Multiple companies today spend millions of dollars every year on it to promote their products using this strategy.
The endorsement phenomenon started about a century ago, and throughout the years, endorsing professional athletes has proved to have positive effects on consumer behavior and branding.
It started in the 1920s when Babe Ruth –who was the baseball superstar at the time– was endorsed by a newspaper to be the author of a weekly column. Back then, without social media, people –especially those living in rural areas– used to follow baseball through the newspaper.
Ruth never actually wrote and probably never read such columns as well, but by only featuring Ruth’s signature in the articles produced by ghostwriters, the newspaper would get more readers.
The practice of using athletes for product endorsement has been growing fast over the past decades. Both team and individual sports have endorsed a variety of industrial products and services.

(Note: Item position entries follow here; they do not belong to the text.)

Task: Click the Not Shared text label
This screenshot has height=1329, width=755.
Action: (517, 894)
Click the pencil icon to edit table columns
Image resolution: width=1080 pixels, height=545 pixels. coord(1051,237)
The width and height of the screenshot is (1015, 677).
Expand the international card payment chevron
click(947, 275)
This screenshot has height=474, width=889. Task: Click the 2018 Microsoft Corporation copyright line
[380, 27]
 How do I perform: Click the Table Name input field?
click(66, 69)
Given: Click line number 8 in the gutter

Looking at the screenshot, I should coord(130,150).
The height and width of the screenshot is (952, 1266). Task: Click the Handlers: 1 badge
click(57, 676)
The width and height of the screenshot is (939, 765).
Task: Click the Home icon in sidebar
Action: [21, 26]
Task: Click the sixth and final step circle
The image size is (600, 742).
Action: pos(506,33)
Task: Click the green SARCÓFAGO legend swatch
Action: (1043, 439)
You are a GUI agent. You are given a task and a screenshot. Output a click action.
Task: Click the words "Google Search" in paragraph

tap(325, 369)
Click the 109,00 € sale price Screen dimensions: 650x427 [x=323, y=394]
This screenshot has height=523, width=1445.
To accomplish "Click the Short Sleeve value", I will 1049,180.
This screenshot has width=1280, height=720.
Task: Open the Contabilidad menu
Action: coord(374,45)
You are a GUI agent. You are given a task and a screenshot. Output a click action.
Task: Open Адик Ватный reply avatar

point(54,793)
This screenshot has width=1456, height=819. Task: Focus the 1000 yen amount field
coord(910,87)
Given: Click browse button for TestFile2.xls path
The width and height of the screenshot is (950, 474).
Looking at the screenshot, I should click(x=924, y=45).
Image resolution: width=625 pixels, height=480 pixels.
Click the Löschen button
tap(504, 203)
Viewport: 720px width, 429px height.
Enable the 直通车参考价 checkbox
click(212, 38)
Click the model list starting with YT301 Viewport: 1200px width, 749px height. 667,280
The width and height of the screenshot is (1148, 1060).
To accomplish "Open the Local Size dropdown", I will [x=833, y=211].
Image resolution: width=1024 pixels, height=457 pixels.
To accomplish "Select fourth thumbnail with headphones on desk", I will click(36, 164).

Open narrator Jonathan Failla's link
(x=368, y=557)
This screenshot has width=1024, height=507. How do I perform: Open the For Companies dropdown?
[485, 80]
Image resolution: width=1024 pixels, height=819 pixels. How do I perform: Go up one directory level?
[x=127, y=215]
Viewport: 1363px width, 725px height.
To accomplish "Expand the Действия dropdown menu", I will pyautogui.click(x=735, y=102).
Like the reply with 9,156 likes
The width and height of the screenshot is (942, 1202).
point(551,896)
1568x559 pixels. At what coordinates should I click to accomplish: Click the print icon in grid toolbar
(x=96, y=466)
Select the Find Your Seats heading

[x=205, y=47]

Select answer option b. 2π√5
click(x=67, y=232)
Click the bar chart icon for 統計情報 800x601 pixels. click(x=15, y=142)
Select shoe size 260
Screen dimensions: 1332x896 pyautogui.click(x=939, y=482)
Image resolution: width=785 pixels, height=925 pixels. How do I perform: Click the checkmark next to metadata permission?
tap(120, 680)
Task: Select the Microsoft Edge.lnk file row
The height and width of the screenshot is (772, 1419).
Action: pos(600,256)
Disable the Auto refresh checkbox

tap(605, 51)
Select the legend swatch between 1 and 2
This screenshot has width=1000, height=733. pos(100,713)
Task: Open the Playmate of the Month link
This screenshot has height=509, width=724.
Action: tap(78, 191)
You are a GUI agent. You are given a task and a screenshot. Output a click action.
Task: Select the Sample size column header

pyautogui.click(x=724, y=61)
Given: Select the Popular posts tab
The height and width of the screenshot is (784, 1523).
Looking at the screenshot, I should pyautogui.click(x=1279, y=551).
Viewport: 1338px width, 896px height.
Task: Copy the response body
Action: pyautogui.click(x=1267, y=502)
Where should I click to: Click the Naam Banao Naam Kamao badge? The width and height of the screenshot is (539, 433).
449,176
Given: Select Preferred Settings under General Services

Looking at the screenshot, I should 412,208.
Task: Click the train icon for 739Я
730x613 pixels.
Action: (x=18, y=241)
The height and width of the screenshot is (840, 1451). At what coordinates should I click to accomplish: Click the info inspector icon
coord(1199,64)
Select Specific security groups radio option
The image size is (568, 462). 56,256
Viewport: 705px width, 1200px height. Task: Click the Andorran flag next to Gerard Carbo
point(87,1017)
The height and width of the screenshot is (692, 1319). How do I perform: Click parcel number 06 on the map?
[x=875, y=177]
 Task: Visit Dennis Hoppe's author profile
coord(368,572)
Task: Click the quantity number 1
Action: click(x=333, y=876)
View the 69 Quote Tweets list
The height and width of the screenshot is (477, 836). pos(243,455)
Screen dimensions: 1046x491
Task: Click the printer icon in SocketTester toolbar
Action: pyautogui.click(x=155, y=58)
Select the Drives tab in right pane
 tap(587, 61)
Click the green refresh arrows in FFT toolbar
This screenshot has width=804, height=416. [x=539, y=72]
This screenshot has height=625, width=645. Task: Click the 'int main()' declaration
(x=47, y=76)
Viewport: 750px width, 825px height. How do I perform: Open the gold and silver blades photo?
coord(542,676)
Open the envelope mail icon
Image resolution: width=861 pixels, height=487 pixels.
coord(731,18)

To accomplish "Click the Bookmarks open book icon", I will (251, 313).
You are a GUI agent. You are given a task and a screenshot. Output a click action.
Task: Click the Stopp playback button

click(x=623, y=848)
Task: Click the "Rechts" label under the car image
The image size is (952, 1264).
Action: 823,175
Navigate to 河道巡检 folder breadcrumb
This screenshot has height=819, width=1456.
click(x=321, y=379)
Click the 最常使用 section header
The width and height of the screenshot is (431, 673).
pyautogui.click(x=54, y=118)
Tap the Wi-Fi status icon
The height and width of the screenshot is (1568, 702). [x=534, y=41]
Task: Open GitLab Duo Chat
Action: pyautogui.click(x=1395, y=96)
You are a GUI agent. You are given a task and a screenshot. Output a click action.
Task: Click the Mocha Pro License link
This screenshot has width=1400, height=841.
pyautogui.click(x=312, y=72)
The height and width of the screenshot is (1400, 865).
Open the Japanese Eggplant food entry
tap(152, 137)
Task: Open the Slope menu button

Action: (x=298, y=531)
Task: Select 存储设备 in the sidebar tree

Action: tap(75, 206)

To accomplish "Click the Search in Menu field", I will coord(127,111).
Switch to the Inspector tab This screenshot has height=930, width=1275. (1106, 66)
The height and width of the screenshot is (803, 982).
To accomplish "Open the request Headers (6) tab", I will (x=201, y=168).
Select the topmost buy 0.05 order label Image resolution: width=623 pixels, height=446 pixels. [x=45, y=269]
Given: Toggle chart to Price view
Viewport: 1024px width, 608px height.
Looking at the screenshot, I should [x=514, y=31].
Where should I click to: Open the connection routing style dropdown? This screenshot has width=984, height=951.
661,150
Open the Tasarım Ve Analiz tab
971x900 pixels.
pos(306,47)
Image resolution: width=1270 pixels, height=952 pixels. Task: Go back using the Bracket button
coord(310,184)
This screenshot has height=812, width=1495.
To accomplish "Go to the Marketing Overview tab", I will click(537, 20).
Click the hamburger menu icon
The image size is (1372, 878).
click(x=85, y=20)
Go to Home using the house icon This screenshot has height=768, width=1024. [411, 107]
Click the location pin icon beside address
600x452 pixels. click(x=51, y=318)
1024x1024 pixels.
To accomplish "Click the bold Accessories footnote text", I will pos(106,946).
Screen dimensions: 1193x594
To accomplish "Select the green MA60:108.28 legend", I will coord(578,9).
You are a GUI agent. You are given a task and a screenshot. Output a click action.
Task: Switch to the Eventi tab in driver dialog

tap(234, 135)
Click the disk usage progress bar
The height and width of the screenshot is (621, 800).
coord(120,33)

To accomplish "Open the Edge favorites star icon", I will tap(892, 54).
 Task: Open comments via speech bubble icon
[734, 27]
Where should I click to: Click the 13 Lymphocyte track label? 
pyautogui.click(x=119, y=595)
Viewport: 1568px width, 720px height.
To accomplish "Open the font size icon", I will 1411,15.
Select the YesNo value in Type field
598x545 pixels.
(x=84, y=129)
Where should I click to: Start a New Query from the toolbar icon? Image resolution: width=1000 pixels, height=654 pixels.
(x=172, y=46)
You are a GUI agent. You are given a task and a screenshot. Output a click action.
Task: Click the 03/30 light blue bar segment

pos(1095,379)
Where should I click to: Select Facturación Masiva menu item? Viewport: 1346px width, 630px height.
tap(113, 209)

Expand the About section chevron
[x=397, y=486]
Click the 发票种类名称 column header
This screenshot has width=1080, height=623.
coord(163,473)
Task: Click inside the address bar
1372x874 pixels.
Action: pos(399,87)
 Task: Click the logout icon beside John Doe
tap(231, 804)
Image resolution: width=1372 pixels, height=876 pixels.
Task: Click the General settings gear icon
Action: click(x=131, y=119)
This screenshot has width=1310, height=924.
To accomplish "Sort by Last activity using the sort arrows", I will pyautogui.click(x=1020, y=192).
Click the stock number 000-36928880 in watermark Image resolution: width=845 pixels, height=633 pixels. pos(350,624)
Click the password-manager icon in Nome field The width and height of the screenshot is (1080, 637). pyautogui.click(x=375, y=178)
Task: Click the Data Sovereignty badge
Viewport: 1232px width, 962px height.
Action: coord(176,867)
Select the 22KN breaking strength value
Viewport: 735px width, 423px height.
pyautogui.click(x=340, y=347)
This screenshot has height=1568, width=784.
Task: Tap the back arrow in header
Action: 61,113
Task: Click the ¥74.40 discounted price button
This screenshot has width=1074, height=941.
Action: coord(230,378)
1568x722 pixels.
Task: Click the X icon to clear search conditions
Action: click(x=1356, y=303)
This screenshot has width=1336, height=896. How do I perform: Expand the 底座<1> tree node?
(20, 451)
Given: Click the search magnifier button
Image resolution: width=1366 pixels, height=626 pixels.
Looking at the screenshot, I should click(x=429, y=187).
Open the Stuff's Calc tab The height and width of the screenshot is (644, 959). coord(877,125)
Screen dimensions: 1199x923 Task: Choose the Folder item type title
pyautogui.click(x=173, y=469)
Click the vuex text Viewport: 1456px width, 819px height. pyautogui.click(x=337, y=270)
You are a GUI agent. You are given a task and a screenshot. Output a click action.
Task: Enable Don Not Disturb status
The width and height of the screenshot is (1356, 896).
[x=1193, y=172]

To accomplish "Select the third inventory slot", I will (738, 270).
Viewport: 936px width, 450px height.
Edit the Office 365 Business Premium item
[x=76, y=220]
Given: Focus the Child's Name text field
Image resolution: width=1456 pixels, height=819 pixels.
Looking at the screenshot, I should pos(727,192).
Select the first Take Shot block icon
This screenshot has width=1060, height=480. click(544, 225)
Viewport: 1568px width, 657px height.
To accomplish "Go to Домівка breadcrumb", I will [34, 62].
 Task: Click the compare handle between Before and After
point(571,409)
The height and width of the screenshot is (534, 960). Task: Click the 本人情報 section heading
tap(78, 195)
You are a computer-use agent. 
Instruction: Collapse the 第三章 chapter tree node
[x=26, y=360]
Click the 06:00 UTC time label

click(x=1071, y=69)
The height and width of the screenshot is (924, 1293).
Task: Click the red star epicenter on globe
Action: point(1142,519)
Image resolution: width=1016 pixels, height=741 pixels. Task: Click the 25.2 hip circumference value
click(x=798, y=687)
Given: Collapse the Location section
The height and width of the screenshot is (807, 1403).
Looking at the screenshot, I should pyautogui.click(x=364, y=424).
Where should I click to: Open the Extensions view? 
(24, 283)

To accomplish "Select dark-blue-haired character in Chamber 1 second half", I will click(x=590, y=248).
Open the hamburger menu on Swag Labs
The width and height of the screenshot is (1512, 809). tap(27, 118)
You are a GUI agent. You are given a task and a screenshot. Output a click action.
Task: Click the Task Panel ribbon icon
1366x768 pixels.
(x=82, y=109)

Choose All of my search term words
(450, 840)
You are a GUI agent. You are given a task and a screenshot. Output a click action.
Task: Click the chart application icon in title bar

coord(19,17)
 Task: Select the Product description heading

As opposed to the traditional practice in which broadcast media was the primary communicator of athletes’ brands and marketing activities, the rise of social media granted athletes control of their image and allowed them to become global brand personalities.
Since Twitter, Instagram, and Facebook are “self-controlled channels,” most athletes use them to construct, shape, and present their brand and marketing endeavors through their selected content.
Additionally, the development and potential of internet connectivity allowed anyone in the world to follow sports personalities.
At first, the sport creates the image and exposure of the players’ brand, but it continues to influence even after the star has retired. Social media following reflects the athlete’s popularity.
For example, Cristiano Ronaldo is the most famous athlete on social media with over 400 million followers due to his quality as an athlete and the worldwide popularity of football.
Depending on their reputation, an athlete could be paid from $250 to more than $500,000 per post on social media. Ronaldo makes around $975,000 per advertised publication on Instagram.
Such a powerful presence has turned athletes into celebrities, and it’s in everyone’s best interest to do so to attract massive public attention. The athlete needs just to keep scoring, hitting home runs, and winning, and the agents will take care of the rest.
This turning point is precisely when athletes’ incomes start to rise exponentially—why Michael Jordan, who made less than a hundred million dollars from basketball, is said to be worth over 2 billion USD today.
Everyone in the business wants the superstar to continue to make money so they can continue to make money off the superstar.
Today, several celebrity athletes are using their name and image in the advertising world in two forms: celebrity license (long-term commitment) and celebrity endorsement (specific promotion).
In 2003, LeBron James signed a 90 million USD celebrity license deal with Nike, in addition to other deals worth multiple millions with brands like Upper Deck and Coca-Cola before even playing one game in the NBA!
That same day, Nike stock rose by 0.75%, indicating that market investors thought Nike had developed a profitable strategy by signing LeBron.
To date, LeBron James often includes the #StriveForGreatness marketing campaign message in his posts, which is related to his signature Nike shoe collections. Did you know it was all part of his endorsement deals? I didn’t!
Today, sports sell entire newspapers, magazines, television shows, websites, books, and products. And it is because sports-culture has a profound appeal on consumers and particularly in young followers and fans.
Companies invest millions in endorsements to capture the attention of consumers, strengthen recall of the brand name, reinforce the image of the product, give the message credibility, increase product attractiveness, increase liking and recall of the ad, and increase the likelihood of purchase.
Professional athletes get paid for appearances, take part in movies, license their names to video games, have their product lines, and make millions, all because they became celebrities.